Eating right and making healthy choices isn't something people just do. It takes training and practice like everything else.
Making small incremental changes will be easier and less overwhelming then making a lot of huge changes all at once.
Ellie Kreiger has a pretty good book called "Small Changes, Big Results" which has some wonderful suggestions for slowly adding in better habits over a 12 week period.
There are a couple of things that will really help.
1) Keep an honest food diary. (Seriously, if you don't record the cookie, the only person your fibbing to is yourself, and then what's the point) A food diary is a very important and useful tool. It is NEVER EVER to be used as a weapon to punish yourself and think poorly of yourself or your choices. It is a tool to help you learn and grow. It will help you identify patterns, and when used properly it will be a record of your journey to a better you.
2) Take time to plan out your food choices. Waiting until your hungry to figure out what you’re going to eat is setting yourself up for making poor choices. My judgment is terribly impaired when I am starving. I get super cranky and emotional, and am able to convince myself that McDonald’s is super yummy food that won’t make me sick this time.
It is really hard to go from not planning any meals (or only planning 2 or 3 a week) to planning 3 meals and 3 snacks a day. I don’t know why people think this is easy if you’re not used to doing it. It’s like asking a couch potato to get up and do IMAX3 from beginning to end in one day.

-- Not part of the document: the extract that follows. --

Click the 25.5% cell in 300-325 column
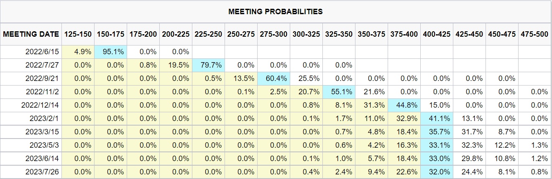This screenshot has width=552, height=179. (306, 78)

Pick one meal and start planning out the day before what you are going to do for that meal, go to the store, buy supplies, do some prep work, whatever. If you’re struggling with late afternoon hunger, plan out several days’ worth of snacks for that specific time. Buy Ziploc snack size bags and portion out some dried fruit, nuts, what ever. Tell yourself that when you get hungry at that time, you will enjoy your prepared snack. Finish that snack and don’t go back for seconds, even if you are still hungry. Wait at least 20 minutes. If you are still hungry after 20 minutes, consider whether or not you want to have another small snack or perhaps a glass of milk. Write it all down in your diary, not only what you ate, but how satisfying it was, whether you wanted more or something different. Try this for at least three days. Look at your notes and make adjustments. Maybe instead of dried fruit and nuts, what you really want is hummus, vegetables and a small whole wheat pita. Maybe instead of a 120 calorie snack you really need a 200 calorie snack to make yourself feel full and satisfied. Maybe instead of eating it at 4:00 you should try eating it at 3:30.
Once you master one meal, add another meal. Starts with your afternoon snack, then add breakfast or lunch. Maybe snacks are easier to handle at first then regular meals, so after you get comfortable with planning your afternoon snack, start planning out how you’ll handle dessert. (I can’t help it I really think everyone should have dessert every day.) Then add a mid morning snack. Breakfast is easier for some people to master then dinner, other find lunch the easiest of the main meals to master. Don’t be afraid to use leftovers as part of your planning process. There isn’t any reason why your extra salmon from dinner can’t also be used in some way for breakfast or lunch the next day.
Being strong in the grocery store is excellent advice, because then you don’t have to deal with saying no in your home. I have a huge problem saying no to regular Coke, so I never buy it. Instead I make Sun tea with various herbal teas and good old Tetley.
Just remember, you will never be able to just wander into the world and just happen across healthy food when you’re hungry. You don’t need to drag a cooler with you, but you do need to keep in mind what restaurants will be near where you’ll be. A lot of the chains have website and you can do some research before you go out. Figure out what are reasonable choices for your favorite restaurant when you are at home and not starving. It’s good to know that you can order 2 or 3 items from some restaurant’s menu and not blow your diet. And figuring that out when you aren’t starving will keep you from ordering the onion blossom of death at the outback.
I don’t know, maybe this isn’t the sort of thing you were looking for. I hope it helps.